En tanto líder del proceso de globalización, China cuenta por el contrario con una larga lista de socios económicos. El Banco de Desarrollo de China es una fuente de financiamiento de la mayor importancia para el mundo en desarrollo. A ello se suma el papel protagónico jugado por ese país en iniciativas e instituciones como los BRICS, la Organización de Cooperación de Shanghái, el Banco Asiático de Inversiones e Infraestructuras, el Fondo de la Ruta de la Seda, la Iniciativa de la Franja y la Ruta, la Asociación Económica Regional Integral y el Área de Libre Comercio del Asia-Pacífico.
De entre ellos, la Franja y la Ruta asume lugar de privilegio. Este desarrollaría infraestructuras a gran escala en varios corredores terrestres y marítimos que interconectarían a Asia del Este, Asia Central, el Sudeste de Asia, Asia de Oeste, el Medio Este, Europa del Este, Central y Occidental, el Océano Índico, el Mar Arábigo, el Golfo Pérsico, el Mar Rojo, el Mediterráneo y el Cuerno de África. La Franja y la Ruta beneficiaría a amplio grupo de países que engloba al 65 por ciento de la población del mundo. A todo lo anterior debe añadirse la alianza estratégica de China con Rusia, la cual va camino a convertirse en un potente bloque geopolítico.

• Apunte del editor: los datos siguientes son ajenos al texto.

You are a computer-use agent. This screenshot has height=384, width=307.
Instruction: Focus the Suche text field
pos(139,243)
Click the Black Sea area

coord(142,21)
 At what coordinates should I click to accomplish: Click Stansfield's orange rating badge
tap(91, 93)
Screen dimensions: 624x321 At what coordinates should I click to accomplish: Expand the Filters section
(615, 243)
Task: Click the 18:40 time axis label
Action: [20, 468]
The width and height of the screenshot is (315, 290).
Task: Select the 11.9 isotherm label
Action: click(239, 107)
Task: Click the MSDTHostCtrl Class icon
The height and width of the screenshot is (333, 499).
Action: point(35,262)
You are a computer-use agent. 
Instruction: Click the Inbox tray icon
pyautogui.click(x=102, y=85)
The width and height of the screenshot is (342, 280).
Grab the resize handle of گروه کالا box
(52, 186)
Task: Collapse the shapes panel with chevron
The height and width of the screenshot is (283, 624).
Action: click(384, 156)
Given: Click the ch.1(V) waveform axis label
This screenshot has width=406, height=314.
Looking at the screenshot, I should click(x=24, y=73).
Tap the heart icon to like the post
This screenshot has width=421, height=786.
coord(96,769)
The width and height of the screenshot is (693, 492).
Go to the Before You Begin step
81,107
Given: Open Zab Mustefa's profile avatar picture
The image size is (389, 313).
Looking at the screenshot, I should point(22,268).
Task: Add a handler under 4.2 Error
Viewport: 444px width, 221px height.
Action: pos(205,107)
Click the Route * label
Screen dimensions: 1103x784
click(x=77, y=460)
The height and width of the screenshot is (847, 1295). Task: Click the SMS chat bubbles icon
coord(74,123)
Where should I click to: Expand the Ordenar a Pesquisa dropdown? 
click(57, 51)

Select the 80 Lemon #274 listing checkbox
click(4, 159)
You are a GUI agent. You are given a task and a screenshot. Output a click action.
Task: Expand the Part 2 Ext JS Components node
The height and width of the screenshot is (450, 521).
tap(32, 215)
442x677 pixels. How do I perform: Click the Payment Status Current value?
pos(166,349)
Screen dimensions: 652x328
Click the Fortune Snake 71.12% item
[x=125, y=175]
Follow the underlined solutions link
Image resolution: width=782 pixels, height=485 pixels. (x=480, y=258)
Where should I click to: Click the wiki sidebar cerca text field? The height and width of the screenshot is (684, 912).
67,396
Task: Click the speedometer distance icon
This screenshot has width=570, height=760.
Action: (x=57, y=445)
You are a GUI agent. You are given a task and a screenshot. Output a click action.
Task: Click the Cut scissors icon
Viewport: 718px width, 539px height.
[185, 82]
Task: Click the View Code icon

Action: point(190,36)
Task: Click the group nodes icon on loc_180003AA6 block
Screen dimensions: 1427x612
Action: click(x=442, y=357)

En tanto la aptitud para generar convergencia a su alrededor de la que dispone Washington se ha contraído radicalmente, la de Pekín permanece siendo inmensa. A pesar de que sus excesos nacionalistas han erosionado significativamente su credibilidad internacional, China sigue ofreciendo una estrategia de beneficios económicos compartidos de amplio espectro. Esto último, de lo cual incluso los países con los que mantiene diferendos sacan provecho, es susceptible de neutralizar en importante medida los efectos negativos de su asertividad nacionalista. Washington, en cambio, sólo ofrece extremismo, descalificaciones, vaivenes e inconsistencia.
Mientras Estados Unidos enfrentó a la Unión Soviética con una potente red de aliados a su espalda, corre el ahora el alto riesgo de adentrarse en una nueva Guerra Fría con China virtualmente en solitario.